I could do summer jobs for people, and i actually have a trailer that would be capable of pulling a Bobcat.


----------



## Landcare - Mont (Feb 28, 2011)

kingkong0192;1324443 said:


> Why would i want to get a 4WD tractor over a Bobcat? When you say 4WD tractor, do you mean a lawn tractor with a bucket or more like a wheel loader? Bobcats are better in tight spaces, and a lot more compact. I think that would be better than a tractor.
> 
> I could do summer jobs for people, and i actually have a trailer that would be capable of pulling a Bobcat.


Actually meant a farm-type tractor with a heated cab and a blower on the back - about 50-65 horsepower. This type of tractor travels well and fairly quicly on the roads and so you don't need to have a truck and trailer on the same jobs (three pieces of equipment for the same $$$). As I said, if you have summer work for a skidsteer loader, go for it. You can also get summer work for a tractor if you buy a brushcutter or flail mower for it.


----------



## theplowmeister (Nov 14, 2006)

Those look very similer to what I plow. I started with a F150 after 2 years i bought a Jeep as backup.

After I plowed 1 time with the jeep I sold the F150. I could plow 2x as fast with the jeep as with the truck.

That is still true today. I have a sub with a F250 and I out plow him 2 to 1.

I now have 3 Jeeps and over 100 customers (1 Jeep backup)


----------



## nepatsfan (Sep 16, 2004)

I would never trailer a skid steer around during a snow storm.

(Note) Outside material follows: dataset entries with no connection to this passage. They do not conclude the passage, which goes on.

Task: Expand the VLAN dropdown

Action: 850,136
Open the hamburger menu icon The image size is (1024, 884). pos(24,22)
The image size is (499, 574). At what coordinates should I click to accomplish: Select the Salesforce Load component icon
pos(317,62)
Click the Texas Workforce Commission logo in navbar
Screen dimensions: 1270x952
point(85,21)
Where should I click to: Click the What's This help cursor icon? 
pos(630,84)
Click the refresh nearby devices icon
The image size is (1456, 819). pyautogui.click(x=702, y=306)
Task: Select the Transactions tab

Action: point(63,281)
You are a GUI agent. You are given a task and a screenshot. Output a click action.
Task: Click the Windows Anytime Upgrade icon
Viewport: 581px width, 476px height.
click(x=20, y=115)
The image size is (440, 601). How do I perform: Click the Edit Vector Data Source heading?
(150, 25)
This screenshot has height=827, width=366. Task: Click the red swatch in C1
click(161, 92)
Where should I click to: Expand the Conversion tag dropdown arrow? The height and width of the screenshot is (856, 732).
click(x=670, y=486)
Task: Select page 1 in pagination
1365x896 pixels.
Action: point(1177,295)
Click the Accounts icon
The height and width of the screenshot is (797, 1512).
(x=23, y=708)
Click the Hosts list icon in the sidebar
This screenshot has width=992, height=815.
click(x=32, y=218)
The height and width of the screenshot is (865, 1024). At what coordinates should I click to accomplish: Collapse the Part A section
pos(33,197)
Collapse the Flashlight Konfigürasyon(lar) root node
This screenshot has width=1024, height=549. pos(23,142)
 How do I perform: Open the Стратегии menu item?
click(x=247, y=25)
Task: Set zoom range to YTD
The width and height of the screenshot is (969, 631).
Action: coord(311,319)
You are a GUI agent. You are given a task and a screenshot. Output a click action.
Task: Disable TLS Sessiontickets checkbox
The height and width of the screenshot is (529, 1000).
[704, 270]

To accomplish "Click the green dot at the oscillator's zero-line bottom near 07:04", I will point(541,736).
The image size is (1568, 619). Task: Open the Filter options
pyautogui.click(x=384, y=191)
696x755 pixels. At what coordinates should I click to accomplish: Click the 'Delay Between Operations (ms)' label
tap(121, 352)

You would jack knife that thing in a heartbeat. I am going with everyone else here....If you are just going to do driveways, buy a pick up truck. I would buy 2 pick ups before I would buy a skid steer in your case. If you are going to use one, I like the power angle plow on it the best. I have one for a parking lot we do and I have the large snow bucket and a power angle 8' plow. I was thinking about putting wings on it this year so you can use it as both a pusher or a plow but if you are doing driveways you definitely don't want a pusher box. They dont scrape down all the way. They are for moving large amounts of snow corralled by other equipment in a parking lot. You can use them for "plowing" but in that case you would be more efficient with the power angle. 

My answer though, buy a truck. No need for a skidder and no way to get it around unless you do it all after the storm. It would take forever if you did. We did use it last year to do some driveway cleanups but it was always after the storm. After we got huge piles and mounds of snow we sent letters out to customers to do removal. It worked out pretty well but I have been plowing for 15 years and never remember a winter with as much snow as last winter and never had to do removal in driveways before. The other thing to think of is how much you will make off the machine. You cant buy a $15k specialty machine for driveways. Just my opinion.


----------



## Chris112lee (Nov 2, 2010)

nepatsfan;1324545 said:


> I would never trailer a skid steer around during a snow storm. You would jack knife that thing in a heartbeat..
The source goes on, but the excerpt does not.